[SOURCE MATERIAL]
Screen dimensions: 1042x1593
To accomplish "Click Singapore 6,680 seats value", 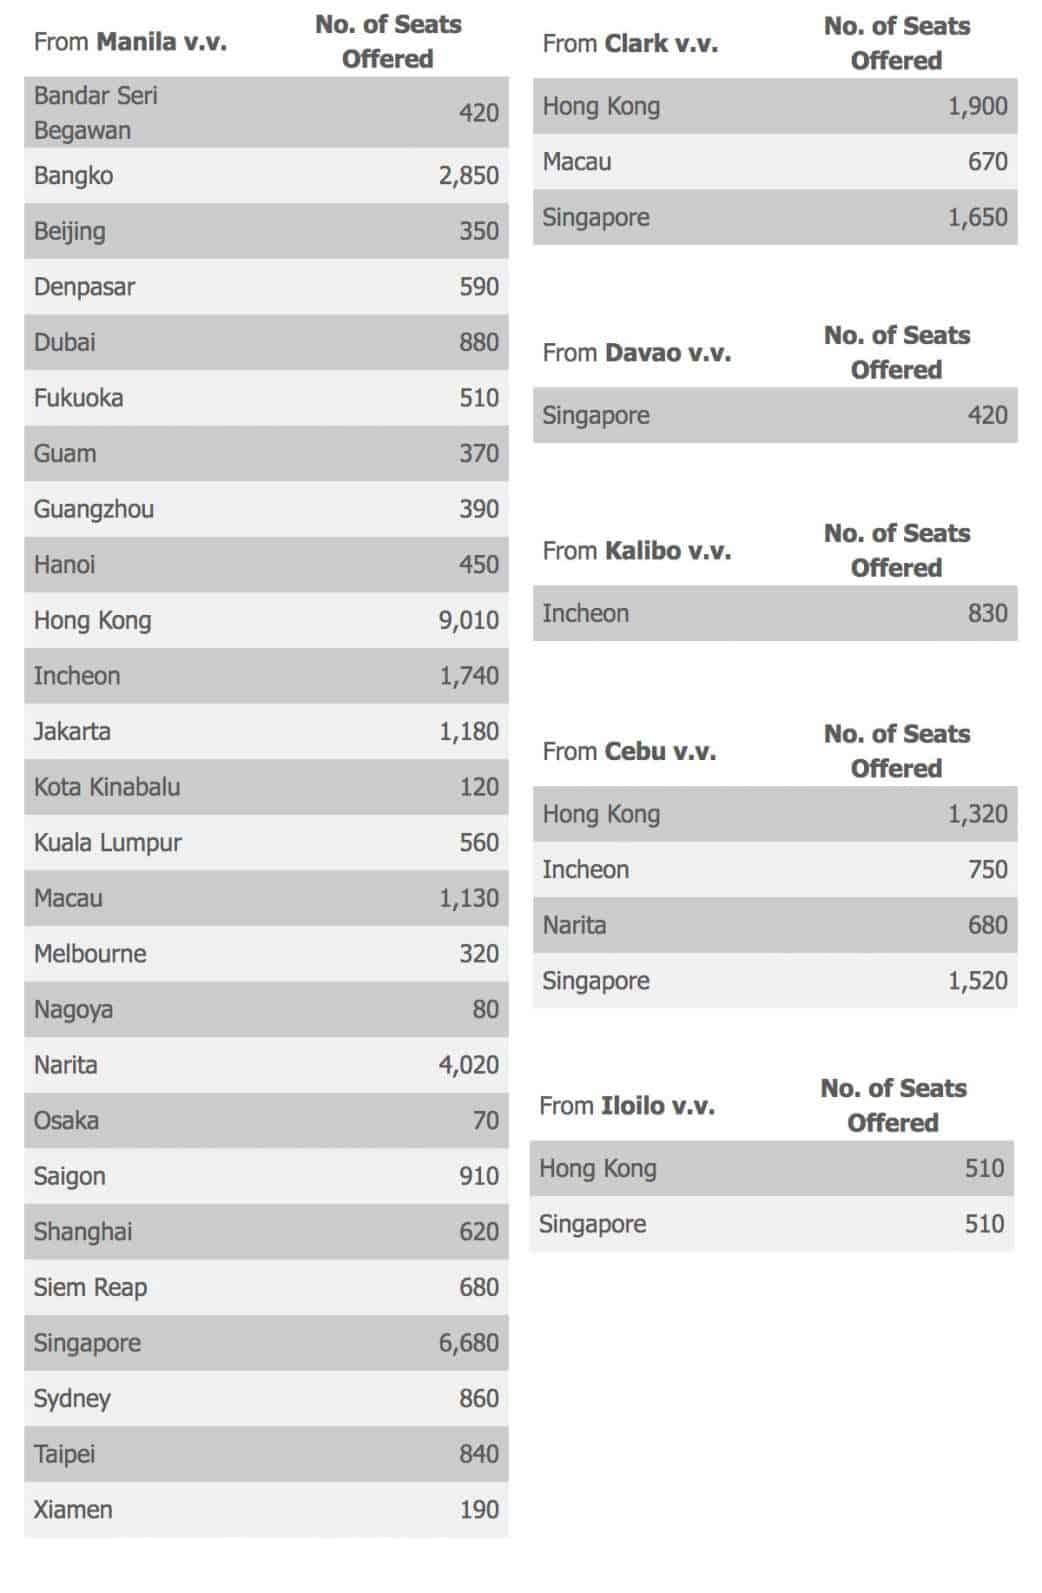I will coord(468,1343).
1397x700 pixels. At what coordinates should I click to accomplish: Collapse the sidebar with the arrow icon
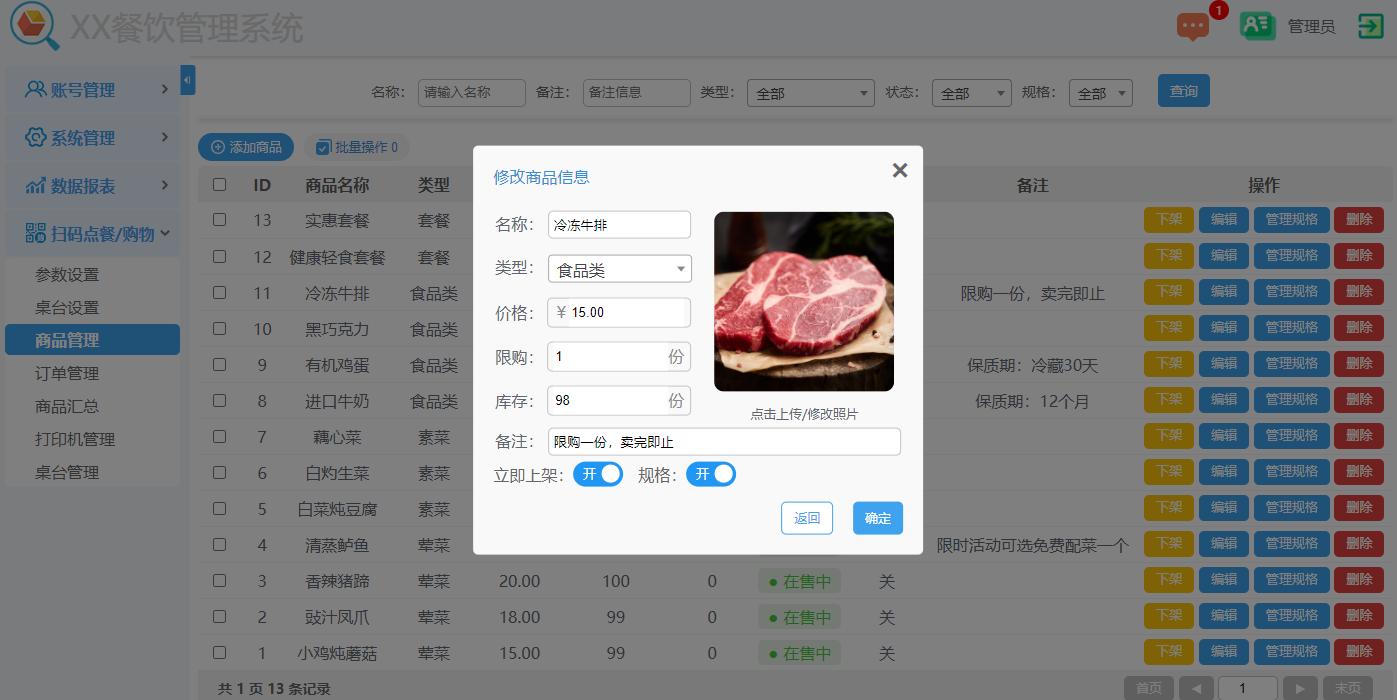pyautogui.click(x=187, y=80)

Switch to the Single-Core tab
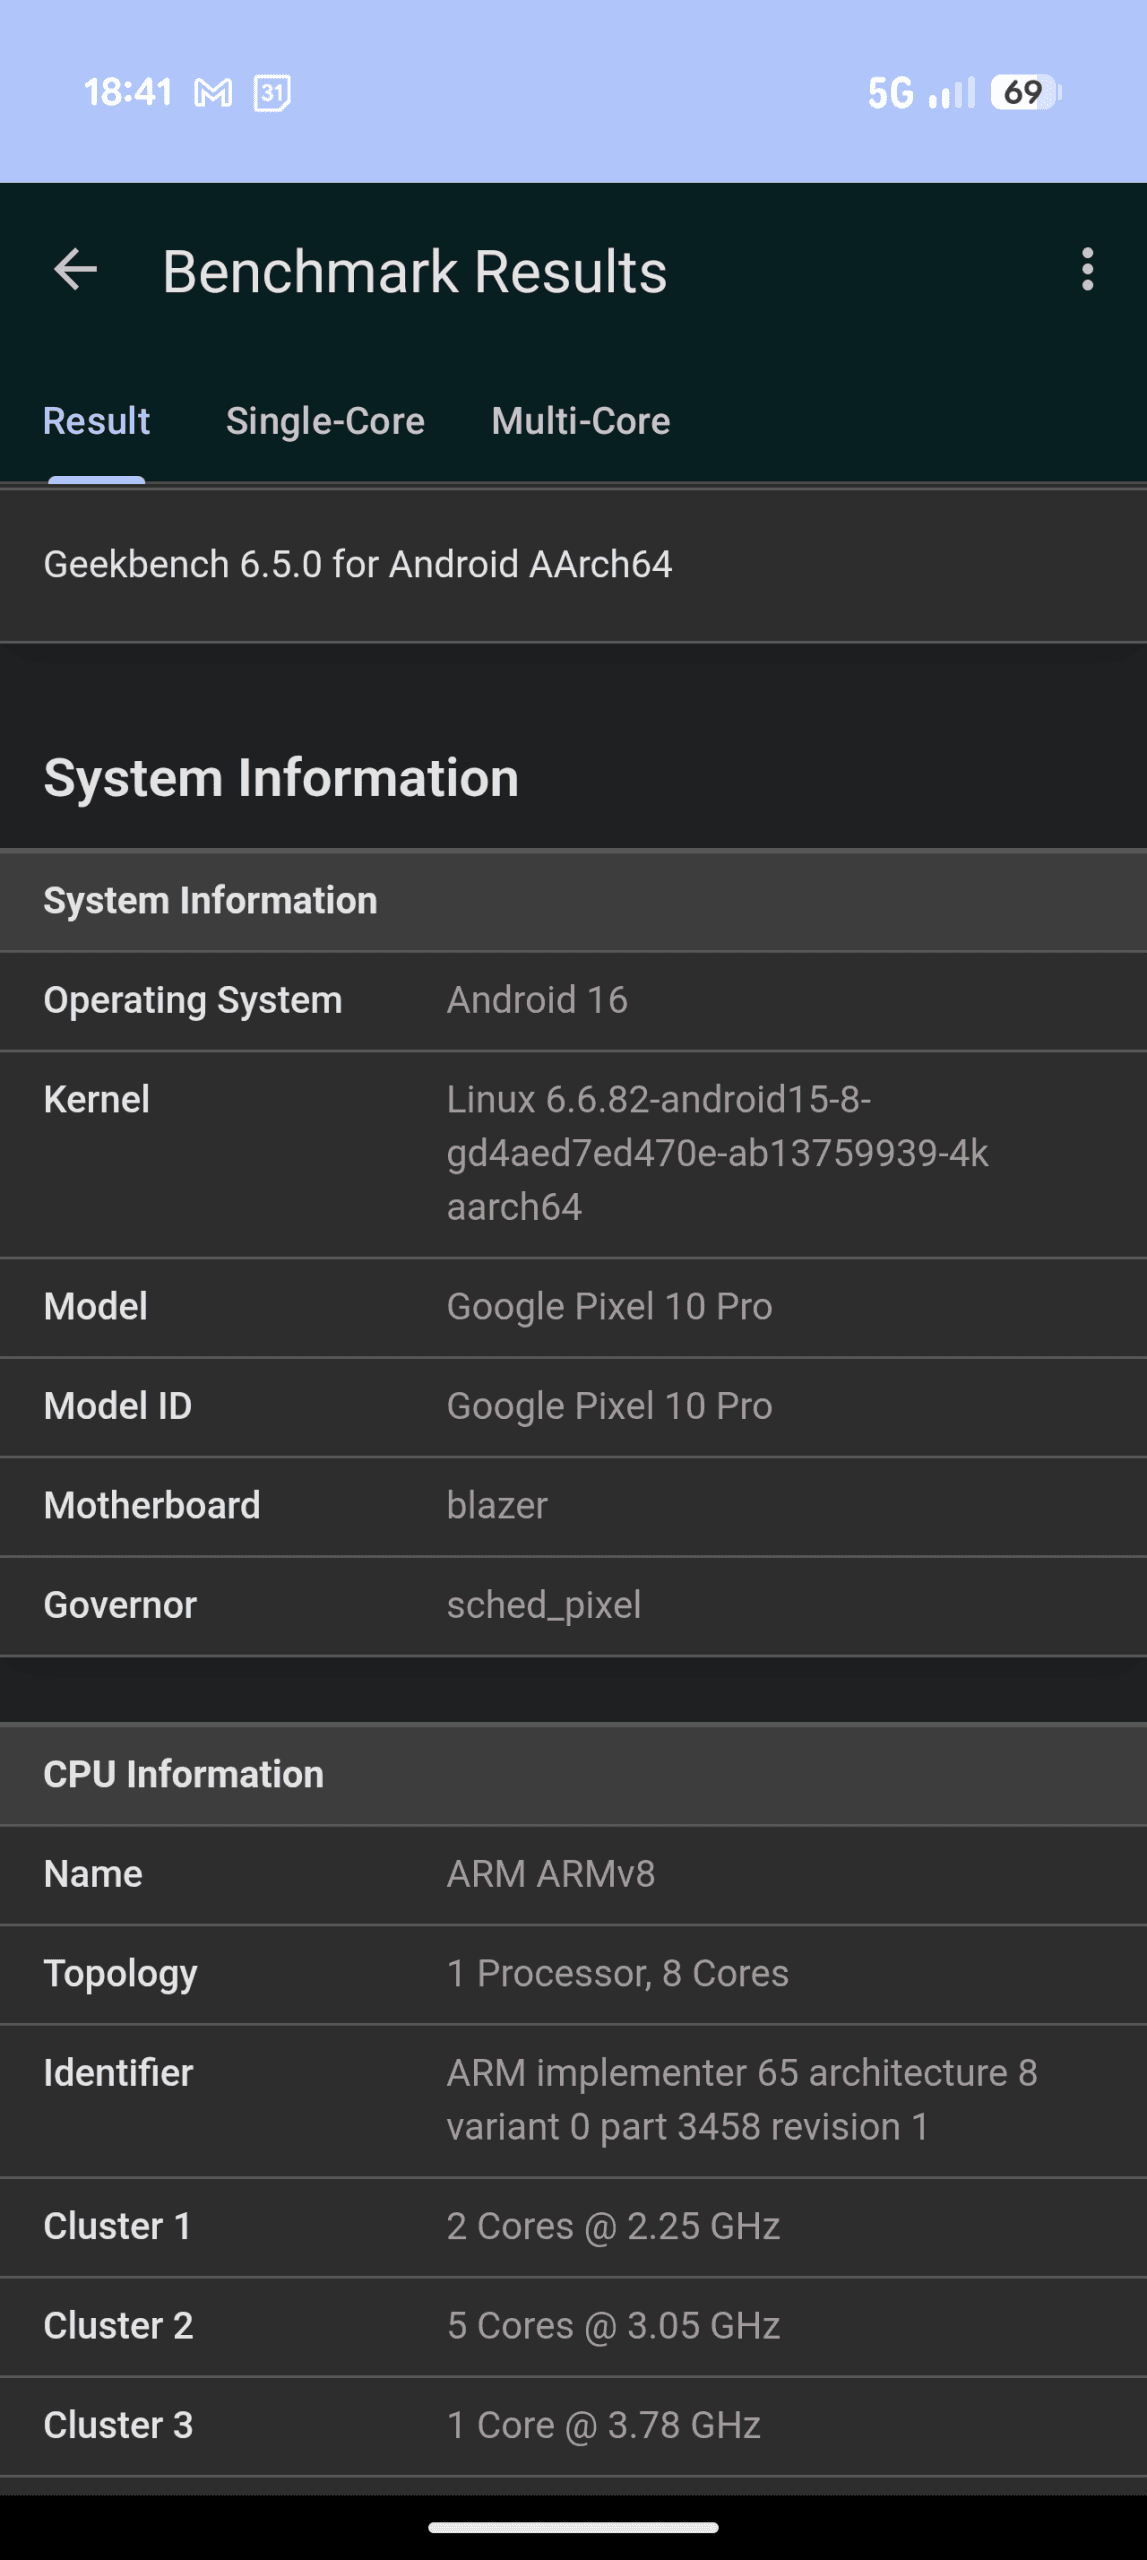click(325, 421)
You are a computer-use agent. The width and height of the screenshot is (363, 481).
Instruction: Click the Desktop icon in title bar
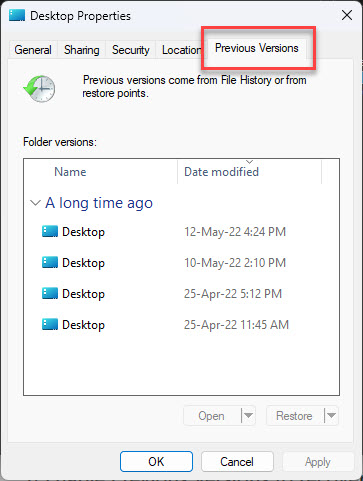pos(17,16)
[/SOURCE MATERIAL]
_WHAT YOU SHOULD DO_:
Transcribe the lines that run from the line bearing "You are a computer-use" through the last line of the data. Keep the wording exact and leave out every picture.

_ANSWER SECTION_:
You are a computer-use agent. The width and height of the screenshot is (363, 481).
Instruction: Click the Desktop icon in title bar
pos(17,16)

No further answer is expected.